I am a political sociologist specializing in international migration, state power, and governance.
At the core of my work is a deep interest in how states and societies interact during governance processes, and how these interactions shape people’s lives and the structures that govern them. Using ethnographic methods, my projects include multi-sited research on migrant work in Thailand, forced migration in Southeast Asia, and refugee resettlement in the United States. I hold a PhD in sociology from the University of California, Los Angeles and am a Postdoctoral Fellow in the Department of Sociology at Stanford University and an American Council of Learned Societies Fellow.

Research and Writing
Labor Migration Control
My first book project is a comparative ethnography of guestwork regimes in Thailand, Southeast Asia’s most popular migrant destination. Examining a puzzling difference in how the state governs migrant workers across locations – strict enforcement of document time limits in some and heightened control over spatial boundaries in others – the book identifies the forces that shape these regulations and illustrates the processes that define them and their consequences for migrant lives and labor. Ethnographic fieldwork in a global seafood supply chain hub and in a regionally-linked special economic zone shows that how a state maneuvers a country’s participation in broader economies affects its migration governance methods, which show up differently in different places. In policy and practice, the Thai state continually adjusts the temporal and spatial boundaries around migrant rights to balance their economic inclusion and social-political exclusion. Such flexible bordering interacts with migrant worker mobility and settlement to shape contrasting conditions of noncitizenship, including trade-offs between rights and social protections, on the one hand, and the ability to live among family and community, on the other. Broadly, the book shows how borders are not simply durable or porous, as conceived by policymakers and even scholars. Rather, they are flexible, able to bend across time and space in ways that meet not only national but regional and global needs.
I am currently completing the manuscript with support from the American Council of Learned Societies Fellowship. Articles from the project are published in Social Problems, International Migration Review, and Social Forces. The research was funded by the Center for Southeast Asian Studies and International Institute at UCLA, the National Science Foundation, and the Social Science Research Council.
Forced Migration and Refugee Resettlement
I am also co-authoring a book with Professor Tomás Jiménez about public-private resettlement models that task American volunteers with integrating refugee families from Afghanistan, Myanmar, Syria and other origins into communities across the US. Based on over 150 in-depth interviews with refugees, volunteers, and resettlement agency staff, and following 12 groupings of such actors over the course of a year, the book shows how brokerage relationships designed to aid refugee “self-sufficiency” evolve into social ties that shape ongoing refugee experiences of resettlement and integration.

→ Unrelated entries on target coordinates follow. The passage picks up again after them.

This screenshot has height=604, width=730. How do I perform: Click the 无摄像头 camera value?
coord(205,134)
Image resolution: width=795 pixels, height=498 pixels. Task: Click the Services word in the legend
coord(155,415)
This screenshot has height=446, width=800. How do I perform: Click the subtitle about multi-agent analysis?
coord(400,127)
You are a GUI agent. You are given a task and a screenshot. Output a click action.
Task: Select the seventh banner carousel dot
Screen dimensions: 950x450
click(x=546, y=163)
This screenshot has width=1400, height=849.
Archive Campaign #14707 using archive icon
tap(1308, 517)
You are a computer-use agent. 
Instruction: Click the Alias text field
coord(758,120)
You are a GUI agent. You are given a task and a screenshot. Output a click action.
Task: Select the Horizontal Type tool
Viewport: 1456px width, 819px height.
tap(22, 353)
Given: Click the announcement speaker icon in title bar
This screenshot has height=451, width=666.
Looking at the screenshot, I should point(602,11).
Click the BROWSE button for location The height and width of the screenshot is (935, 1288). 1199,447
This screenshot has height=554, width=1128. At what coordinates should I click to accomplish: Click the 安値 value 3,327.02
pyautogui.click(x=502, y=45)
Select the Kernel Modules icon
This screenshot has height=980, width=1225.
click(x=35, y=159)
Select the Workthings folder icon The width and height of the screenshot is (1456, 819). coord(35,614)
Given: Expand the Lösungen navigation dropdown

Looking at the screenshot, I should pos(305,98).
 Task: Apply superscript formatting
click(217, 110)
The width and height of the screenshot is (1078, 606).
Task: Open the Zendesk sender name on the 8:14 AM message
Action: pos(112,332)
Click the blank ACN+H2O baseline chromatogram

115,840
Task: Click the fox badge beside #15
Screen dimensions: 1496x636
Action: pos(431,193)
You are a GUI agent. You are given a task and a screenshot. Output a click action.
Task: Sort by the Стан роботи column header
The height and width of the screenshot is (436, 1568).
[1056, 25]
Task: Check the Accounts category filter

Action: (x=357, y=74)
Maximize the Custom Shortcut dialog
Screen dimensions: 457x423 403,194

In the process, volunteers experience their own unsettling interactions with previously unfamiliar aspects of American poverty and social systems. Research was conducted with a team at Stanford University’s Immigration Policy Lab, and early findings are published in Ethnic and Racial Studies.
The current project builds on longstanding interests I have in forced migration and refugee governance in Southeast Asia and the United States. An article in the Journal of Ethnic and Migration Studies analyzes how ethnic social networks and institutions interact with state and international control structures to assist, move, and integrate refugees during a multistage migration process from Myanmar to Los Angeles via Kuala Lumpur, Malaysia. My fieldwork on displacement and asylum seeking in Cambodia, Malaysia, and Thailand has contributed to reports and publications in the Journal of Refugee Studies and Sociology Compass, shorter pieces in the Diplomat and the International Journal of Urban and Regional Research “Spotlight On” series, and a chapter for the book, Displacement: global conversations on refuge.
Migrant Care Work and Infrastructures of Social Reproduction
An ongoing project with Thai labor geographer, Kriangsak Teerakowitkajorn and Thai human rights advocate, Roisai Wongsuban, studies how migrant care workers in Thailand sustain themselves and support their families amid legal insecurity and without government social protections. Interviews with migrant workers, employers, and government officials reveal that, despite the informality and unregulated nature of migrant care work (e.g., childcare, elderly care, domestic work) in Thailand, such workers are employed in consecutive jobs for several years, even decades, contributing essential work to Thai society in the long term. With a focus on grassroots coping strategies and local public-private collaborations around migrant health, childcare, and education, we seek to understand how these care workers survive and reproduce their labor with limited access to formal social protections and how state agencies, NGOs, and donors can bolster infrastructures to benefit migrant care workers and Thai society as it ages. A pilot project investigating care work in Bangkok and Surat Thani was funded by Stanford’s King Center on Global Development.

Teaching
I’ve developed my pedagogy as a Teaching Assistant/Associate for undergraduate courses in classical and contemporary sociological theory and comparative immigration in the sociology department at the University of California, Los Angeles and as a lecturer on Contemporary Immigration in Global Perspective in the sociology department at the University of California, Berkeley. I have also mentored students in social scientific research and writing at UCLA and Stanford University. These experiences have laid the foundation for an evolving teaching philosophy based on the core components of linking social theory to everyday life, collaborative learning, and writing practice.